The biggest ever initial public offering (IPO) debut by Chinese e-commerce giant Alibaba in the US market seems to have brightened the prospects of beleaguered tech company Yahoo Inc, which is one of AOL’s shareholder.
Activist investor Starboard Value LP on Friday announced acquisition of a “significant” part of stake in Yahoo Inc and also urged it to explore prospects of merger with AOL Inc.
Notably, Starboard is the second activist investor that have targeted the technology company in the last three years.
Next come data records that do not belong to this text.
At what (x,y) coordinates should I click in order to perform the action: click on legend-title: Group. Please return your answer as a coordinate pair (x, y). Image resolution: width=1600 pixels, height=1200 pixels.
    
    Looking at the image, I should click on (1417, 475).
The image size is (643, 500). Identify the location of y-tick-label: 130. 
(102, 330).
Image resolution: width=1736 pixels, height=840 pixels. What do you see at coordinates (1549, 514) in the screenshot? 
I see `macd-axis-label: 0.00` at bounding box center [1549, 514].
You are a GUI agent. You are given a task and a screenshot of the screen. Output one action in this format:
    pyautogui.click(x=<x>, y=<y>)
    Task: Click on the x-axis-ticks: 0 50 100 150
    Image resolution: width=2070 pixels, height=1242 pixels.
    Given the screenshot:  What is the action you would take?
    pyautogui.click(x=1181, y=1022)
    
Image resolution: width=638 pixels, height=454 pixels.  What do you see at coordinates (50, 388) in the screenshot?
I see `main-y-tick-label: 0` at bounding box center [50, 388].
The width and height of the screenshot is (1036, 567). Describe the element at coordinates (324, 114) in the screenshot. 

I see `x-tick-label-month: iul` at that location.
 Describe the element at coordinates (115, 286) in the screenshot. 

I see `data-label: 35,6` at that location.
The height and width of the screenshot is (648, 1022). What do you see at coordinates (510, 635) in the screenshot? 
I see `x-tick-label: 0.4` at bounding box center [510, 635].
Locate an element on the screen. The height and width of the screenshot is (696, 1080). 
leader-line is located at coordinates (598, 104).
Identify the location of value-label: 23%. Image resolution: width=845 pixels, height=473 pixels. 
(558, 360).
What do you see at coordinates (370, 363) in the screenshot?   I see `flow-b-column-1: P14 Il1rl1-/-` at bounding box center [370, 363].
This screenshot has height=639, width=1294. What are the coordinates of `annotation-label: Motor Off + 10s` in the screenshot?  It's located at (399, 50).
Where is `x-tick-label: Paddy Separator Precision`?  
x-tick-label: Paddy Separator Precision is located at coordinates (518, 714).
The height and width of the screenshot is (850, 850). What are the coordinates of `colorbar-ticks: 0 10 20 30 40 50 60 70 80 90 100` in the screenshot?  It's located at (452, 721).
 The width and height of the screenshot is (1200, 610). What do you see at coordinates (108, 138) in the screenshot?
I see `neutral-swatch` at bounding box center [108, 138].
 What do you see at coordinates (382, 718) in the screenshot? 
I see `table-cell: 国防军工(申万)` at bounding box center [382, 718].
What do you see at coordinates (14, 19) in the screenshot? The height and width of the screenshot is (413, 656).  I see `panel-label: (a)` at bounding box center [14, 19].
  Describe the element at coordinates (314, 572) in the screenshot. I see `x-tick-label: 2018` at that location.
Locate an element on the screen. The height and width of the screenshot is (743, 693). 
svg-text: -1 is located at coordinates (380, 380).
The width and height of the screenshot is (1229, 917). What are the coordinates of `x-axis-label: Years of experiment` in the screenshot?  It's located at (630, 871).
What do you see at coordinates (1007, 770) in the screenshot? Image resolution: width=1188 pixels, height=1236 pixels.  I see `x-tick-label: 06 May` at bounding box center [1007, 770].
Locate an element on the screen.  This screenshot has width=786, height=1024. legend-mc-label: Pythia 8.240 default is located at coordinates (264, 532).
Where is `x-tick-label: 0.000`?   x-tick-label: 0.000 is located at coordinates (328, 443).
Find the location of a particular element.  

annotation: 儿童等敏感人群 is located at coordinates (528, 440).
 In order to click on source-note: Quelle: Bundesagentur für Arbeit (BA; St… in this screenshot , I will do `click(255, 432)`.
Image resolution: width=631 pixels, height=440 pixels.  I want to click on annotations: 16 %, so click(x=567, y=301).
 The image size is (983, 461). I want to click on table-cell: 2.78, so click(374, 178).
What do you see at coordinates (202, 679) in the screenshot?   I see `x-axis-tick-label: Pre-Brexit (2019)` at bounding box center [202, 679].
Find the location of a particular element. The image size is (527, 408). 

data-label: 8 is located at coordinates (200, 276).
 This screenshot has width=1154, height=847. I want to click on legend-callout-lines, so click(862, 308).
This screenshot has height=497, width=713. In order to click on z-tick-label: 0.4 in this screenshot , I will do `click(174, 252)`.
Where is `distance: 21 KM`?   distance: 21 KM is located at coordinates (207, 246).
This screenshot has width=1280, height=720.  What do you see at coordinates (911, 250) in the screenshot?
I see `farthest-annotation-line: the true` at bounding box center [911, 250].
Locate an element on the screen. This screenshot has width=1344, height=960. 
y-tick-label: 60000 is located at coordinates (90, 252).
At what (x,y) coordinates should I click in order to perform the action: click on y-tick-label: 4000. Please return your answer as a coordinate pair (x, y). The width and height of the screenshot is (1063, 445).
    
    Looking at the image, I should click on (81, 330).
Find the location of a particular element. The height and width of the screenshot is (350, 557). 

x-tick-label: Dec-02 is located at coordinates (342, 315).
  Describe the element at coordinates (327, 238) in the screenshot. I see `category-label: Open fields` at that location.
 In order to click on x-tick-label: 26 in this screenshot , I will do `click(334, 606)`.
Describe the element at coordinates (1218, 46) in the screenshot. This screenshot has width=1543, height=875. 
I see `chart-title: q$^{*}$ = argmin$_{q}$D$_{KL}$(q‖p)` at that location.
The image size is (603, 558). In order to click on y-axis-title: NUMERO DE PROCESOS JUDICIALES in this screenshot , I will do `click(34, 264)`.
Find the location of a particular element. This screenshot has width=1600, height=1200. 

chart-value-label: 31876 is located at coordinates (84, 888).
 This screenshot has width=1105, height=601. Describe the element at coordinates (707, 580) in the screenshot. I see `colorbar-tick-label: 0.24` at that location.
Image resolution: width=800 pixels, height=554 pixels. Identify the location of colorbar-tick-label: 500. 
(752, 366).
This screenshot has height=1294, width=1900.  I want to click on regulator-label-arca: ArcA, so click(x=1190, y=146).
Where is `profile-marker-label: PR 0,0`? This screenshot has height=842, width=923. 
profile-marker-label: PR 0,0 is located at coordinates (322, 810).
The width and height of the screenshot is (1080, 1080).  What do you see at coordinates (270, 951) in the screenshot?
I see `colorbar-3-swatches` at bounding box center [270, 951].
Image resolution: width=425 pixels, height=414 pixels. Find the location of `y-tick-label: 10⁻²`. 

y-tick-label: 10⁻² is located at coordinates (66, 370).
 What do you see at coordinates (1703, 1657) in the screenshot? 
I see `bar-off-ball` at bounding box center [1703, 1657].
The activist investor also said that the company should quickly enter into “monetizing” its Asian assets that exceed the value of enterprise of its actual business.
Meanwhile, the news of acquisition pushed Yahoo shares to rise 4.4 percent to close at USD 40.60. On the other hand, the AOL shares surged 3.7 percent to close at USD 44.55 on Nasdaq.
Market watchers said that the recent development is another effort by Yahoo to revamp its revenue growth that has lagged behind in the recent years against its internet rivals like Google Inc, Twitter Inc and Facebook Inc.
Starboard sent a letter to Yahoo Chief Executive Marissa Mayer detailing about its upcoming plans for “engaging directly” with Yahoo and their timely execution.
In a statement late on Friday, Mayer confirmed that the internet company would review the letter soon.
According to the Yahoo officials, the company would provide an update on its initiatives for capital allocation during its third-quarter earnings call.
Starboard, which is also AOL’s former activist investor, claimed that the suggested Yahoo-AOL merger could lead to the creation of up to USD 1 billion in “synergies” by reduction in the overlaps in online display advertising as well as the other overhead costs.
Meanwhile, Alibaba declined to comment on Starboard’s proposal.
By recommending a Yahoo-AOL merger, the activist investor has once again revisited a proposal that crops up in every few quarters as the Internet powerhouses of the 1990s try to regain their footing over the years. Both Yahoo and AOL have witnessed shrinkage in their online ad market share in the recent years.